(Word and element location data)
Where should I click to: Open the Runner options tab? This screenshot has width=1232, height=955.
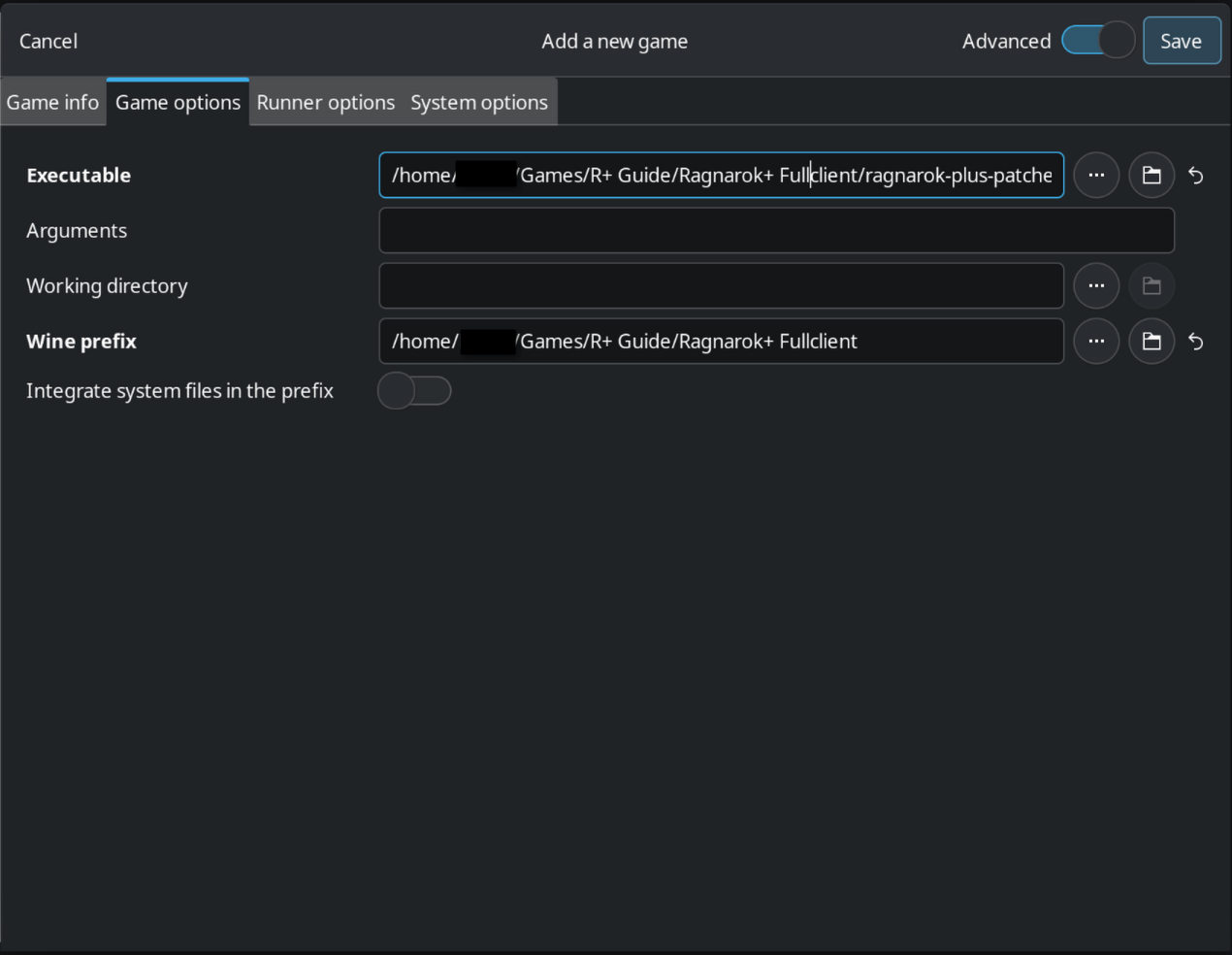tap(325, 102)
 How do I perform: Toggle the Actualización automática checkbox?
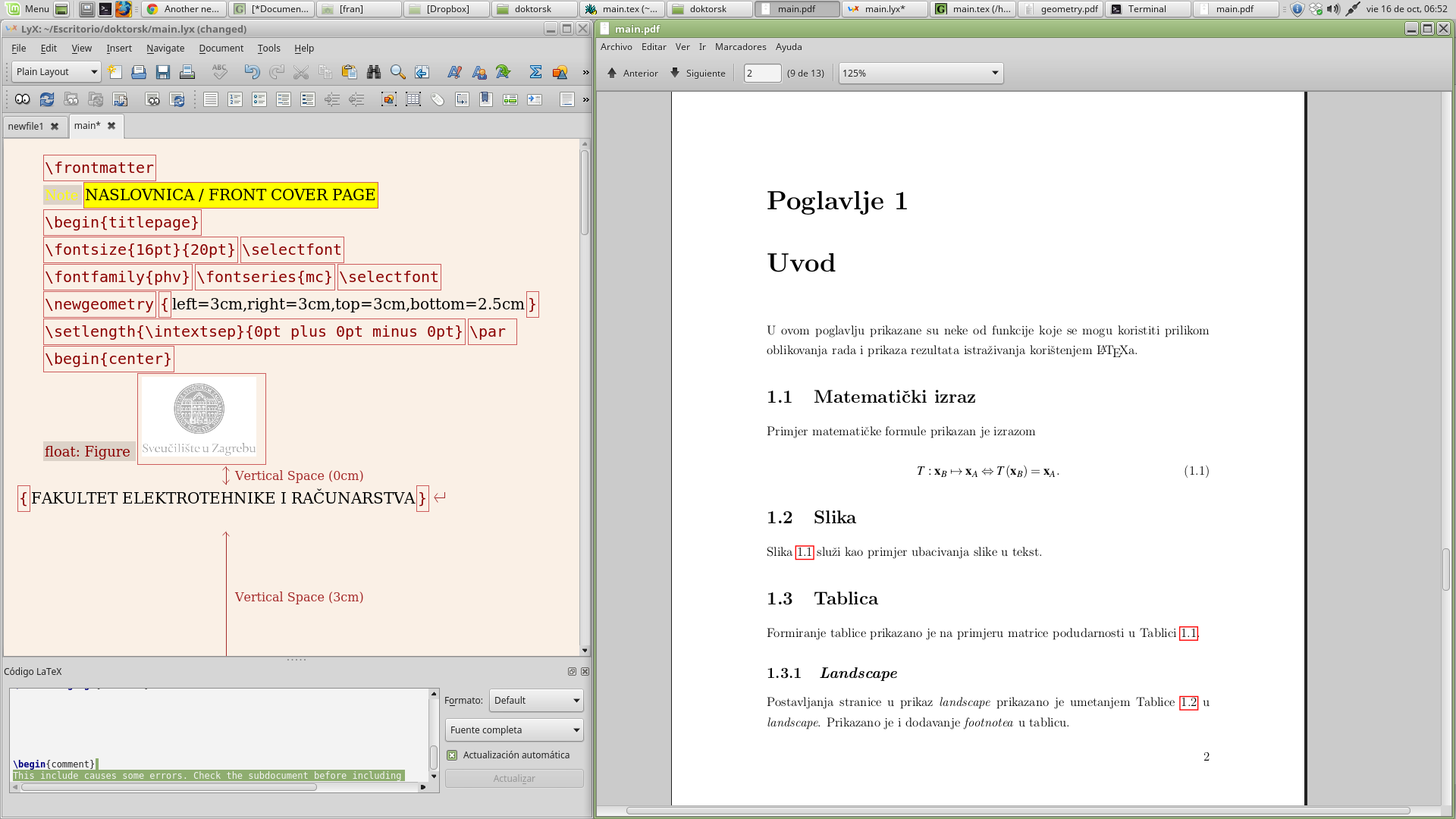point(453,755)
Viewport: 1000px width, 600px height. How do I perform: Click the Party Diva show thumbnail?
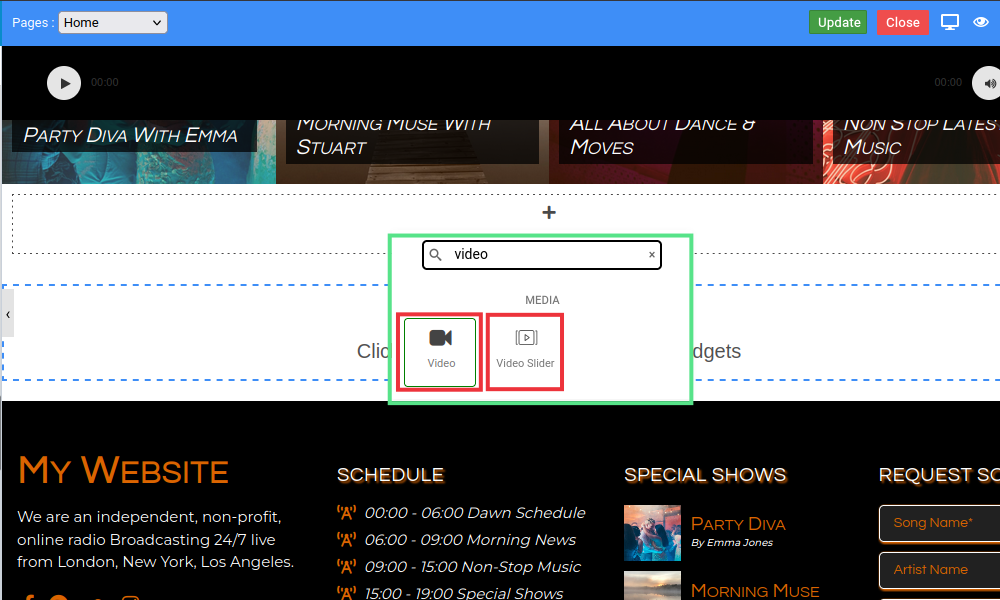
...
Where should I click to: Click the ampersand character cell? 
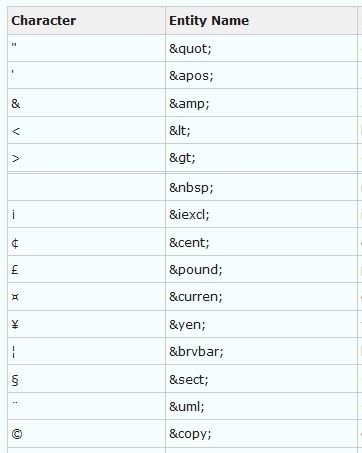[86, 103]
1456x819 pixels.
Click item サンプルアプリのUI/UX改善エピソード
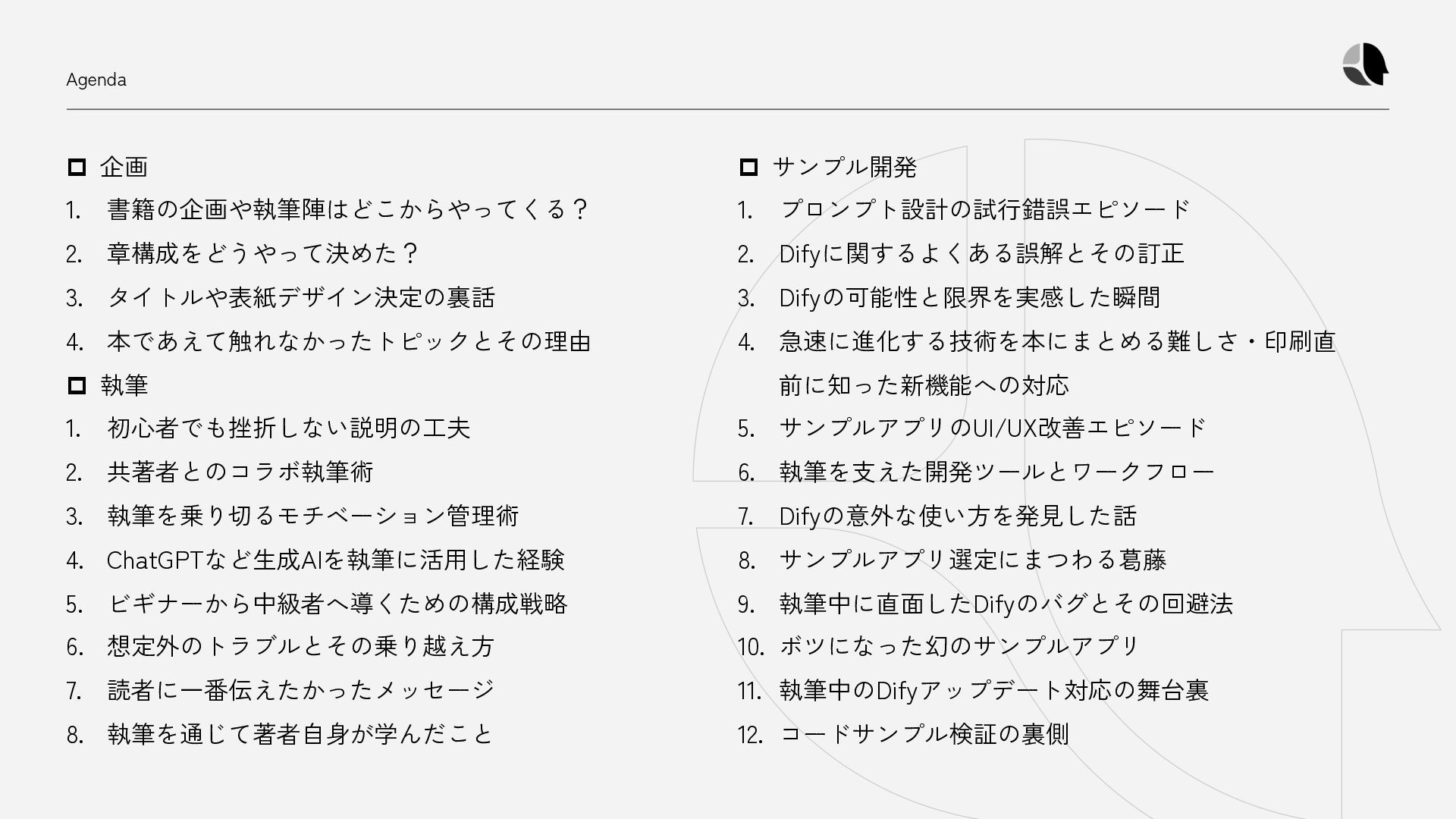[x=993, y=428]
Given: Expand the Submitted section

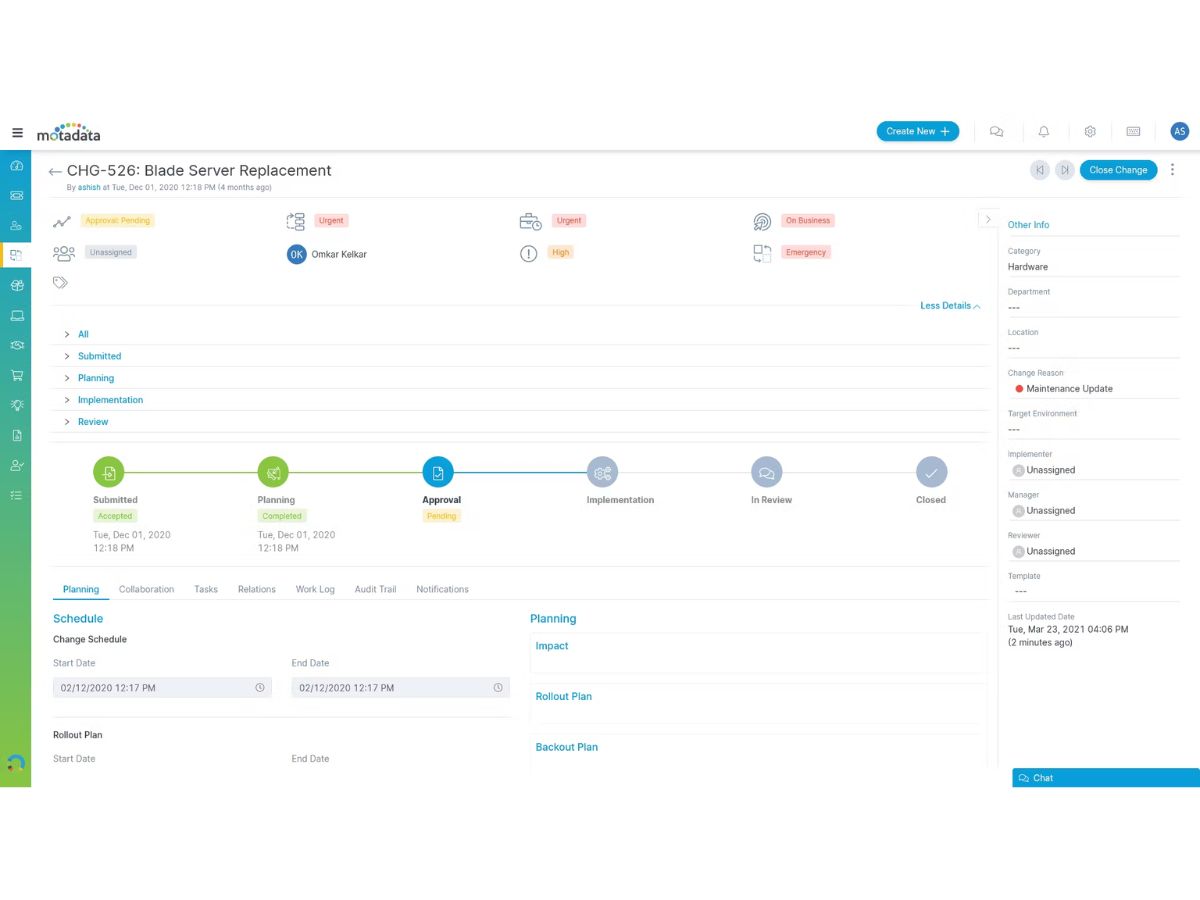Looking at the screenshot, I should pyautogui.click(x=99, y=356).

◆ **Task details**:
Recast the data from the line containing "1456x819 pixels." down to the line containing "Looking at the", both included, as a Markdown table with columns Row and Line. Skip blank lines and leave the pictures out.

◆ **Correct answer**:
| Row | Line |
|---|---|
| 1 | 1456x819 pixels. |
| 2 | Click item サンプルアプリのUI/UX改善エピソード |
| 3 | [x=993, y=428] |
| 4 | Given: Expand the Submitted section |
| 5 | Looking at the screenshot, I should pyautogui.click(x=99, y=356). |